» **TASK TO CARRY OUT**:
From the forum thread on boat electronics and AIS, quote the passage that opens with the words containing "This is very" and closes with "on the app.".

» **PAGE EXCERPT**:
+ + + + +
New technology, like the wireless anemometer above are terrific and will surely increase the capabilities of electronics and decrease the price as it progresses. I have serious reservations about actually depending on non-marine designed electronic products. Maybe they'd be ok for close inshore application, but not for any kind of extended trip. Sunlight visibility is a BIG issue. Displays designed for indoor use can be totally useless when you need them most.

I have tried OpenCPN a number of times and finally got tired of it crashing and burning. Maybe it's my computers (which work fine for Sailcruiser, Polar Navy, and Seaclear) but I would never depend on this program.


----------



## TakeFive (Oct 22, 2009)

chef2sail said:


> Is it real time or is there a delay. I rememebr this was one of the issues you commented on before. I thought Open CPN could be as much as a 15 minute delay.


OpenCPN is completely real time. It gets its AIS data directly from my boat's AIS receiver, and operates in free-standing mode without any Internet connection.

I had expressed concerns about the MarineTraffic.com website and MarineTraffic smartphone apps. Those get their data over the internet through a network of volunteer receiving stations that upload their data to a central server. The website warns against using their data for navigation. I am more concerned about blackout zones than time delays, since one of the "volunteer receivers" could go down at any time without warning, leaving certain regions with no coverage.


----------



## Minnewaska (Feb 21, 2010)

TakeFive said:


> ...I had expressed concerns about the MarineTraffic.com website and MarineTraffic smartphone apps. Those get their data over the internet through a network of volunteer receiving stations that upload their data to a central server. The website warns against using their data for navigation. I am more concerned about blackout zones than time delays, since one of the "volunteer receivers" could go down at any time without warning, leaving certain regions with no coverage.


This is very true. I have a buddy sailed up to RI. He and I planned to rendezvous in open water and flotilla for a week up the coast. He had AIS broadcasting, so I used my iPad on marine traffic to find him. He was there one minute, gone for an hour, back again. It was rediculous. I finally called him on his cell and asked him to read me his coordinates, which I just sailed toward. When I finally found in the binoculars about 5 miles away, he still wasn't on the app.


----------



## bacampbe (Mar 17, 2009)

[Edit: This was in reply to Vency's pics. Somehow 2 pages worth of posts came in while I was typing, so it's been mostly overtaken by events.]

Nice. Do you know the integration details?

In spite of my comment about daytime readability, I've been considering going this route myself. My old C80 has screen damage. I am considering taking taking that as an upgrade opportunity, but the cost of a modern MPD with a similar screen size is considerably higher than the cost of a lower end iPad plus water proof case.

But integrating into you on-board systems is more than just installing the right apps on your iPad. Others have mentioned NMEA wifi bridges--what are people's experience with those? How solid are they? The sort of fiddliness we are used to putting up with for home networks would not be not good for marine instrument networks. The last thing I want to do is troubleshoot a wifi connection during a blow or have my sounder stop reporting in skinny water.

The big marine electronic venders seem to almost willfully get wifi integration wrong, doing things like insisting on hosting their own network rather than joining an existing one. That makes it hard to do things live internet integration via a phone or iPad.
+ + + + +
» **SOURCE DATA**:
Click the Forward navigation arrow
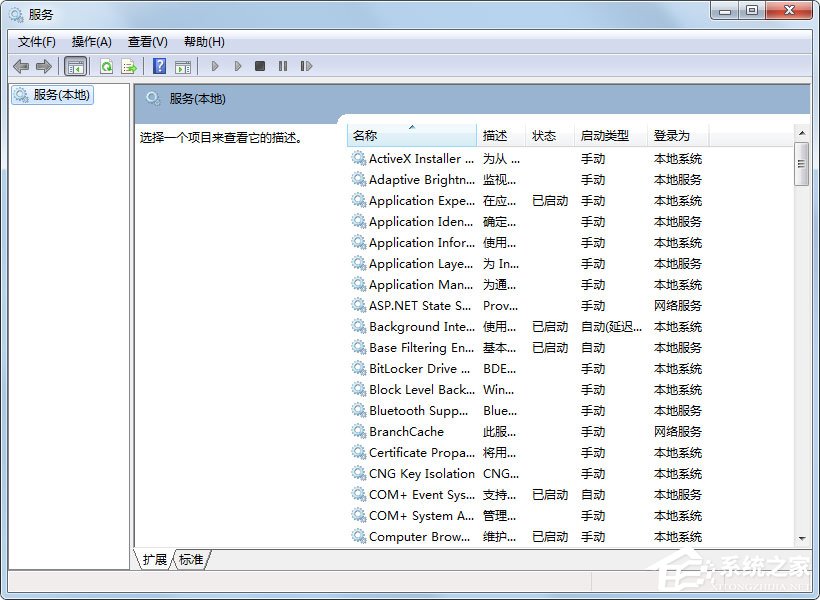The height and width of the screenshot is (600, 820). [45, 66]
+ + + + +
» **FINAL RESULT**:
This is very true. I have a buddy sailed up to RI. He and I planned to rendezvous in open water and flotilla for a week up the coast. He had AIS broadcasting, so I used my iPad on marine traffic to find him. He was there one minute, gone for an hour, back again. It was rediculous. I finally called him on his cell and asked him to read me his coordinates, which I just sailed toward. When I finally found in the binoculars about 5 miles away, he still wasn't on the app.